Monday, Oct. 3, 2016 | 2 a.m.
For as bad as the UNLV football team’s overtime loss to Idaho was Sept. 24, Saturday’s win over Fresno State was a reminder that there's hope on the horizon. It made the Rebels 1-0 against foes in the subpar Mountain West, and plenty of winnable games remain.
There are exceptions, of course.
San Diego State, ranked No. 19, and 24th-ranked Boise State could seemingly pencil in plans for the Mountain West title game on Dec. 3. Air Force (3-0 going into its Oct. 1 home game against undefeated Navy) also has looked good, soundly defeating a Georgia State team that the next week led Wisconsin in the fourth quarter on the road before losing by six points.
Other than that, the conference appeared to be a mess of teams in various states of rebuild, some of which have been that way for years. The last weekend in September, Mountain West teams went 1-6 in nonconference play, and at times it seemed like the league was closer to some of its FCS (formerly Division I-AA) foes than the Power 5 conferences that it technically competes with on the same level.
From 2013 through September this season, the Mountain West was 13-73 overall against the ACC, Big Ten, Big 12, Pac-12 and SEC. That shouldn’t be shocking, considering the growing moat of money that separates the leagues with real cash from the ones hoping for a TV bonus here and there, but the Mountain West also was rarely competitive in those games, going 33-52-1 (.389) against the spread.
UNLV’s half of the league, the West Division, was pegged by many this preseason as the single worst division in FBS football, and there’s little evidence to refute it.

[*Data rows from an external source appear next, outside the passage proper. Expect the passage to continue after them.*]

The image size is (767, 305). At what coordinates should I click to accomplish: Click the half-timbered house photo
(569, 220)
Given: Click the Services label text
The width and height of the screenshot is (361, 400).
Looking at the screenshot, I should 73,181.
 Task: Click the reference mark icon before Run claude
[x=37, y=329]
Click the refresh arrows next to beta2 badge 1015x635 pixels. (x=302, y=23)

Four of its teams don’t have an FBS victory this season while another, UNR, went to overtime with Cal Poly and managed to lose by double digits to a mediocre Big Ten school, Purdue, despite winning the turnover battle by four.

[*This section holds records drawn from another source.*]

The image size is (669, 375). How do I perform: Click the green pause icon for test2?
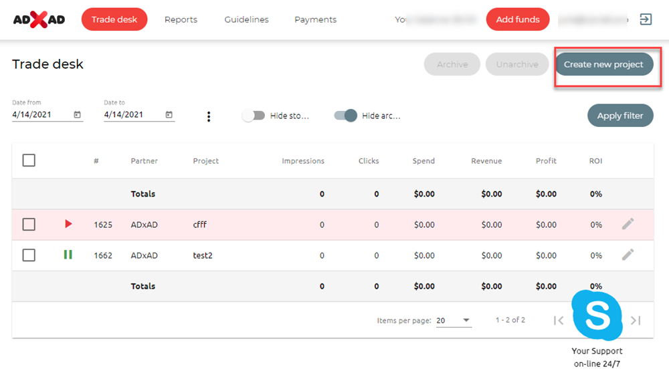click(x=68, y=255)
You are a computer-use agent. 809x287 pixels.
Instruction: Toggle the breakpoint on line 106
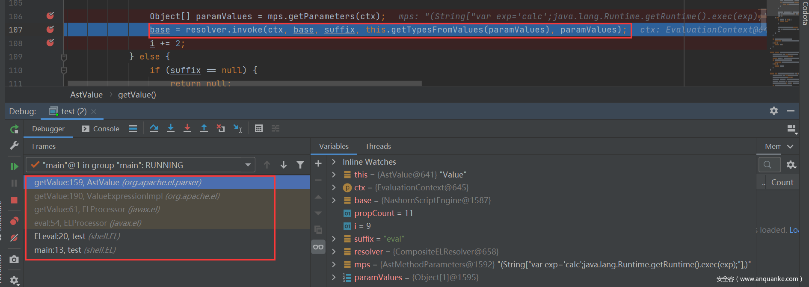point(50,16)
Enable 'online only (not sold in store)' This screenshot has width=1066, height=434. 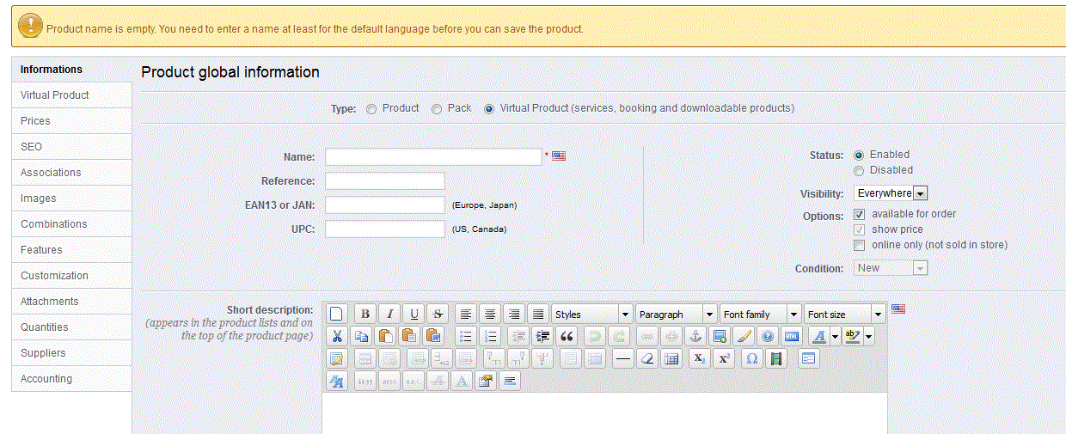(859, 246)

“Everybody in our conference is a beatable opponent,” Sanchez said. “Some are going to be a lot tougher than others, but there are a lot of opportunities out there; you’ve just got to play good, solid football and avoid injuries.”

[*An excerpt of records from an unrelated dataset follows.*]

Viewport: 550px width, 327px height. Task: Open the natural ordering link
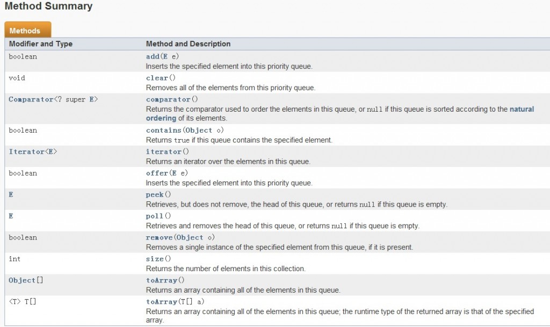(521, 109)

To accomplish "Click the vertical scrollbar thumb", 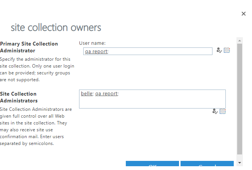I will tap(239, 99).
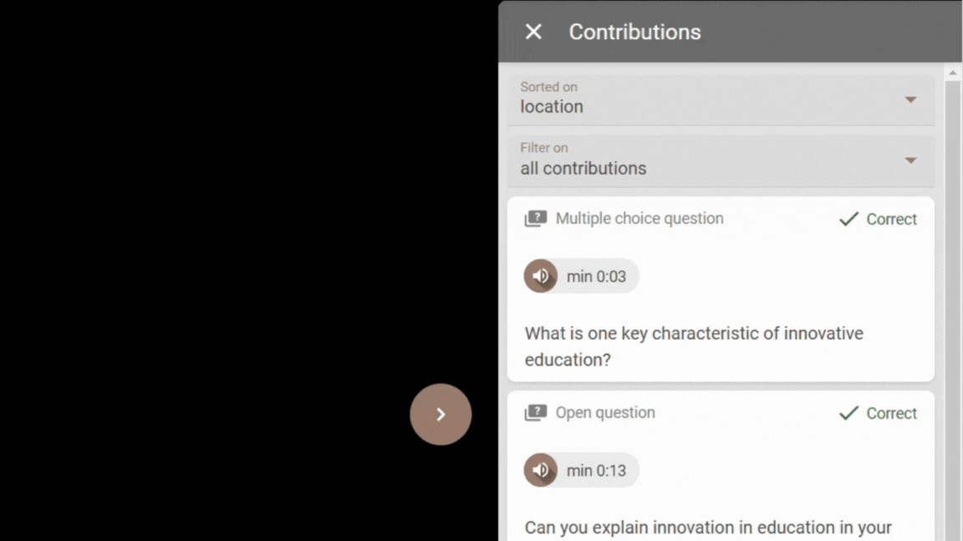Click scrollbar up arrow in Contributions panel
963x541 pixels.
953,73
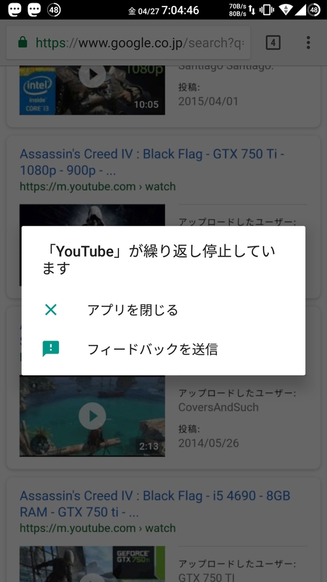Tap the clock showing 7:04:46

181,10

There were opportunities for UNLV last year, too, because this is by no means a sudden drop-off for the league. At this point in 2015, four teams hadn’t defeated an FBS opponent, and half the conference finished with sub-.500 overall records.
The Rebels last year went 2-6 in league play, and three of the losses were by a touchdown or less, so while the Idaho loss stung, it wasn’t necessarily an indictment of the rest of the season.
“I don’t see a huge discrepancy really in any of the teams we play the rest of the year,” Sanchez said. “I didn’t see a huge margin last year. … We saw more of the attrition with depth. We have some of those issues, other than maybe the receivers part, kind of taken care of, so I think we’re going to last a lot longer and be able to fight deeper into the season.”
UNLV faces an uphill battle because of glaring weaknesses such as passing offense (170.5 yards per game going into the Fresno State game), scoring defense (33 points allowed per game) and penalty yardage (70.8 yards per game), which all ranked in the bottom 30 nationally.
The good news: Many Mountain West foes aren’t much, if any, better in those and other key areas. Five of UNLV’s remaining games are generally considered winnable.
Then again ...
“They’re all losable,” Sanchez said four days before losing to Idaho. “Believe me.”